Some parents use time-outs when their child does something they shouldn't or says something they shouldn't. Likewise, some parents don't use them. These parents often think time-outs are too severe a punishment. They don't think children should be left alone to handle their hard emotions. Instead, these parents may use "time ins." Time-in is when the parent shows love and understanding for the child as they calm down.
There is no right or wrong here, both, "time-outs" and "time ins" can be used and are useful for parents. According to Child Mind, the idea behind time-outs is that when kids stop getting attention for bad behavior, they will be less likely to do it again. By taking away attention, the child learns that throwing a tantrum isn't going to get them what they want. Experts say that time-outs are not harmful.
Why Parents Use Time-Outs
First, it's important to know that a time-out is not used for all misbehaviors.

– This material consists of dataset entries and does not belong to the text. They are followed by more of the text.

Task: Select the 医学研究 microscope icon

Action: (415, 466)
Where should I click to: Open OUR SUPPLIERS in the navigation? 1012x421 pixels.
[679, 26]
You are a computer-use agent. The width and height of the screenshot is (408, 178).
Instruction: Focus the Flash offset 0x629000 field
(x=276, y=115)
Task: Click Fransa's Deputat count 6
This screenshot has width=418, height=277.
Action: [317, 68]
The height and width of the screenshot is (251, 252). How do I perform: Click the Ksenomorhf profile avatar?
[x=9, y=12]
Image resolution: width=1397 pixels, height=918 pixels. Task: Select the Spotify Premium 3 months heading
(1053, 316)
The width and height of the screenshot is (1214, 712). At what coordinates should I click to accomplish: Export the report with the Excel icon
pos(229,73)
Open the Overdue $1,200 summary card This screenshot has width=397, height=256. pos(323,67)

Some behaviors can be ignored or redirected easily. Things like whining or crying for example. Parents may be able to step in with something to do or turn on a favorite program to distract their child. Behaviors that cannot be ignored or redirected with distraction could be followed by a time-out, after the first initial warning.

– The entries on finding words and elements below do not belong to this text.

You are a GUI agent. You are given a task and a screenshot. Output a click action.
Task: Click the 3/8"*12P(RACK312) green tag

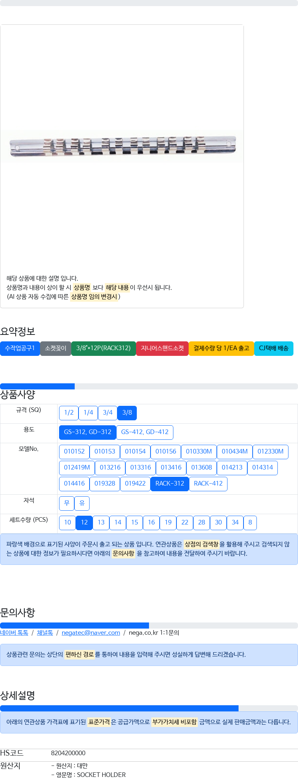coord(103,348)
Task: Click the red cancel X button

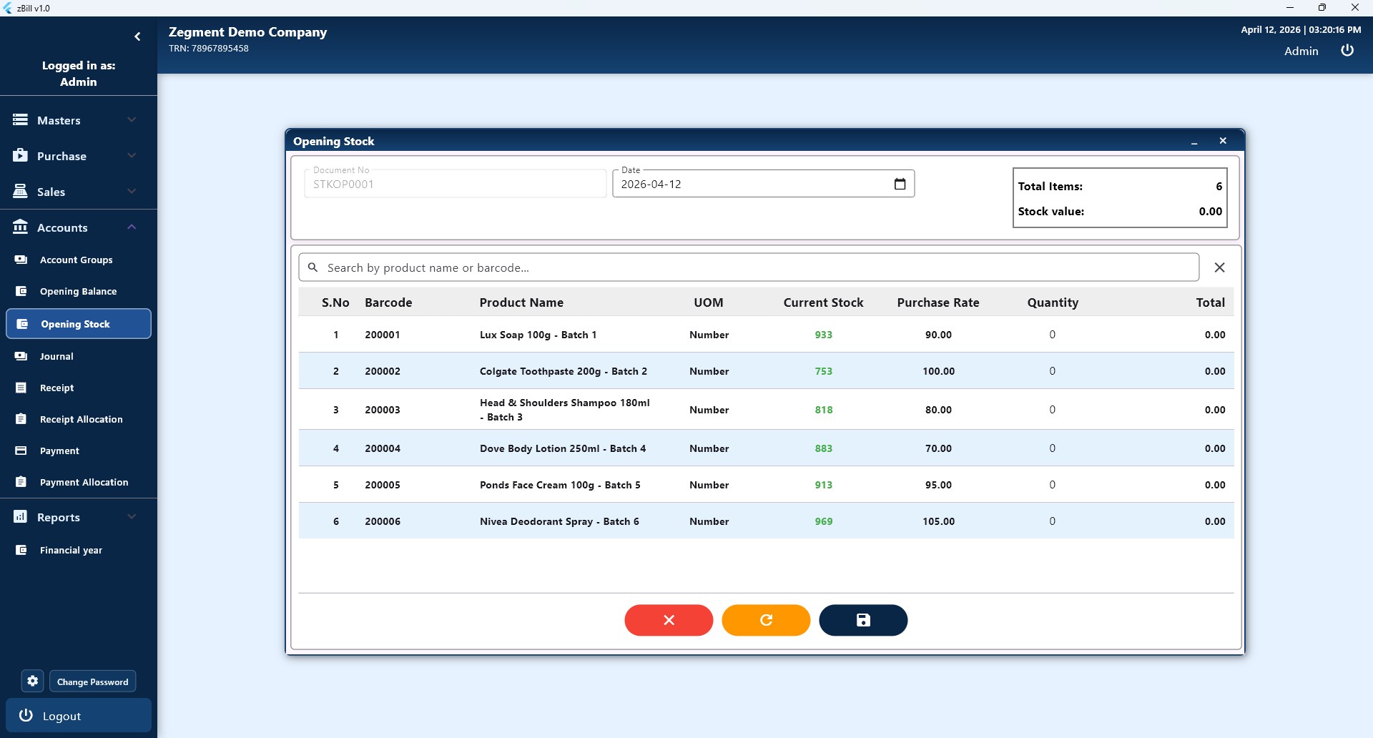Action: tap(669, 620)
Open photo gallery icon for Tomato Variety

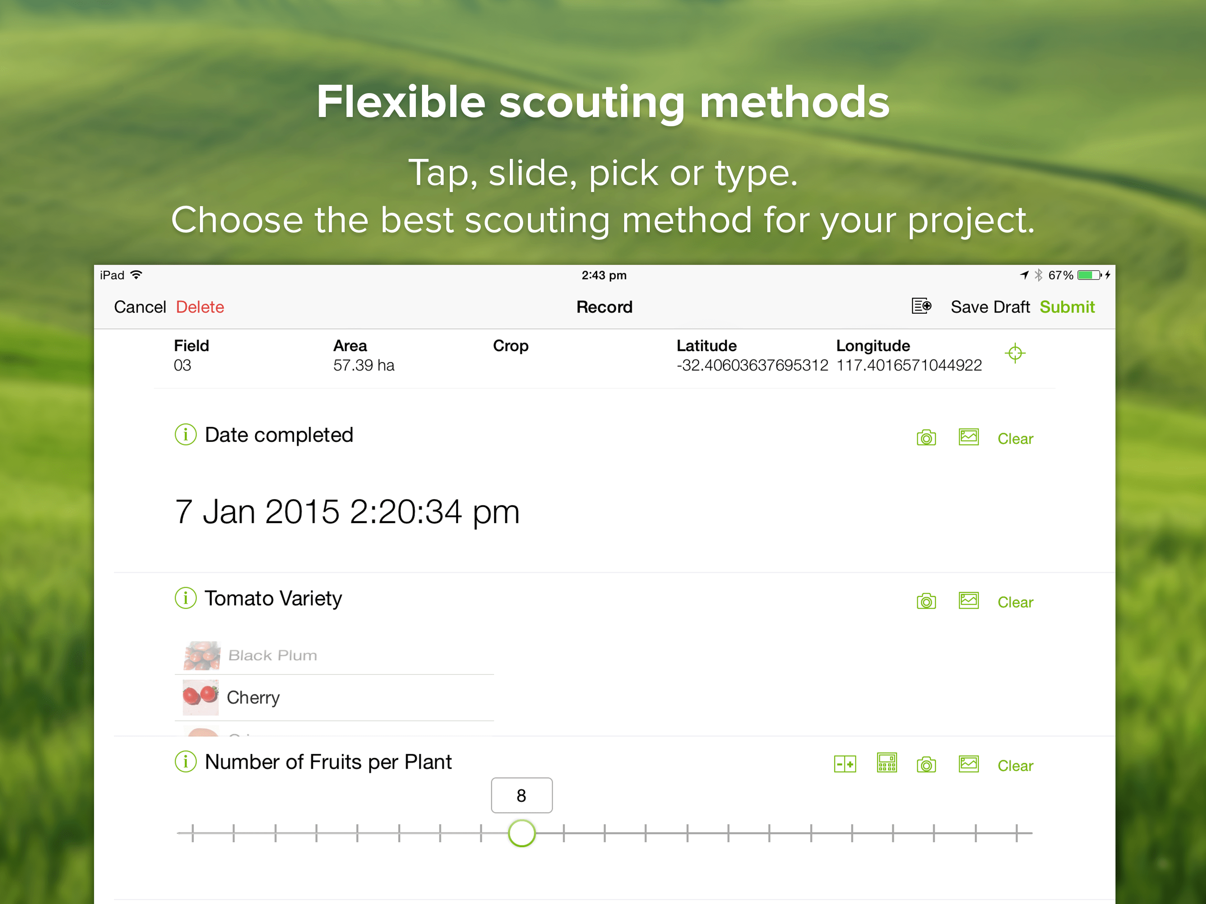(968, 601)
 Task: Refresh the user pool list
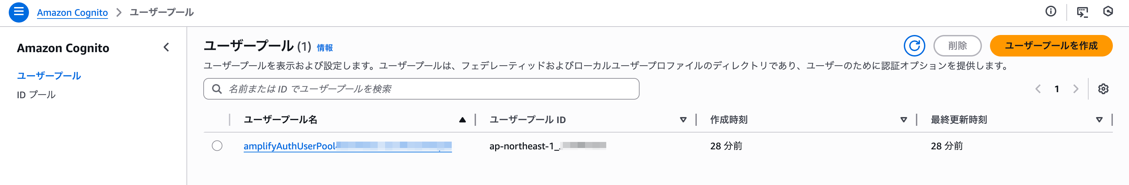coord(914,46)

The CDC says the four times parents should use the time-out method are:
- The child does something dangerous, like running in the street.
- The child does something harmful, like hurting another child.
- The child breaks a family rule.
- The child doesn't stop after the first initial warning.
Do Time-Outs Work
If a person were to read some articles in recent years regarding time-outs, they would learn this method was being questioned. Is it effective, useful, or ok to use time-outs to modify behavior?
According to the International Journal of Environmental Research and Public Health, there is ample scientific research to show that, when used correctly and in the context of a strong parent-child relationship, they can be safe and effective. There seems to be a lot of misinformation about timeouts causing others to view it differently.
How To Correctly Use A Time-Out
- Decide exactly what warrants giving a child a time-out. This has to be specific. Use it for just one negative behavior until you have it down, then slowly start incorporating it for other things. Many parents overuse it, making it less effective.
- Don't use it when the child is trying to avoid something. A timeout in such situations gives the child what he wants, which is to delay doing something.
- Decide beforehand where and when [how long] the time-out will be. Ideally, the location should be a boring place. Maybe they sit at the kitchen table or counter. This way the parent can supervise from another room, as parents should not interact with the child during time-out. Time-out works because it's boring.
- Have a plan for when time out doesn't work out. Parents need a plan in place for when their child won't go into time-out or come out early. Keep in mind, a time-out should never be more than about three minutes. An example might be, no electronics for a certain amount of time if they don't go to time out.
Experts Confirm, When Used Correctly Time-Outs Are Effective
According to Small Changes Big Difference, independent experts are calling for the return of an evidence-based approach to time-out, reassuring parents and professionals that the correct use of the technique is both effective and supported by the attachment theory.
Time-outs work. However, because of its effectiveness as an alternative to spanking and yelling, its popularity had many parents adopting it as a punishment tactic without fully understanding its proper use. Therefore, they were misusing it. Time-outs are not punishment, and they should not be used as such.